In a country rich in, and appreciative of, its poets and poetry, Victoria writer Stephen Scobie has never quite received the attention that he is due. A noted academic, and winner of the 1980 Governor General’s Award for poetry, Scobie is recognized by his peers and verse aficionados, but remains largely unknown to the reading public. The Spaces in Between may not make for a mass-market breakthrough for the Scottish-born poet, but it serves as a valuable reminder of his considerable and varied talents.

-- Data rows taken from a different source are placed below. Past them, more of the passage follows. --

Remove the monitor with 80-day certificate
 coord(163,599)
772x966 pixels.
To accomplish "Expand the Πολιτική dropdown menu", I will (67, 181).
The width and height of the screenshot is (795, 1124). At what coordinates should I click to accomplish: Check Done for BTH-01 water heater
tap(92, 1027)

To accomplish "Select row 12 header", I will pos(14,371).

The Spaces in Between is a chronological overview of Scobie’s career, a tracery of his
recurring themes and obsessions over more than three decades, including post-structuralist literary theory, travel, the nature of love, and Bob Dylan and Leonard Cohen. Scobie balances plainspoken emotional honesty with a delight in language and linguistic play, as well as the intertextual dynamic between his work and that of other writers. His poetry is immediately accessible, yet yields considerable treasures to closer reading.

The collection includes such poems as “Idiot Wind,” an elegiac account of journeys both physical and emotional. The poem reads well, and one is aware of Scobie’s lifelong obsession with Bob Dylan from the title and the general theme, but a closer examination reveals that the poem is also an acrostic: the first word of every line forms a couplet from the titular Dylan song.

This crucial balance is perhaps best exemplified by the book’s final poem, “Maureen: poems for the weeks of her dying,” a previously unpublished suite about the death of the poet’s wife last year. In under 10 pages he vividly evokes a life, a love, a relationship, and a crushing loss with a naked emotionality that gains resonance from references to Tristam Shandy, Ezra Pound, Balzac, and Leonard Cohen among others. It is at once beautiful and haunting, learned and thought-provoking, and almost too much to bear.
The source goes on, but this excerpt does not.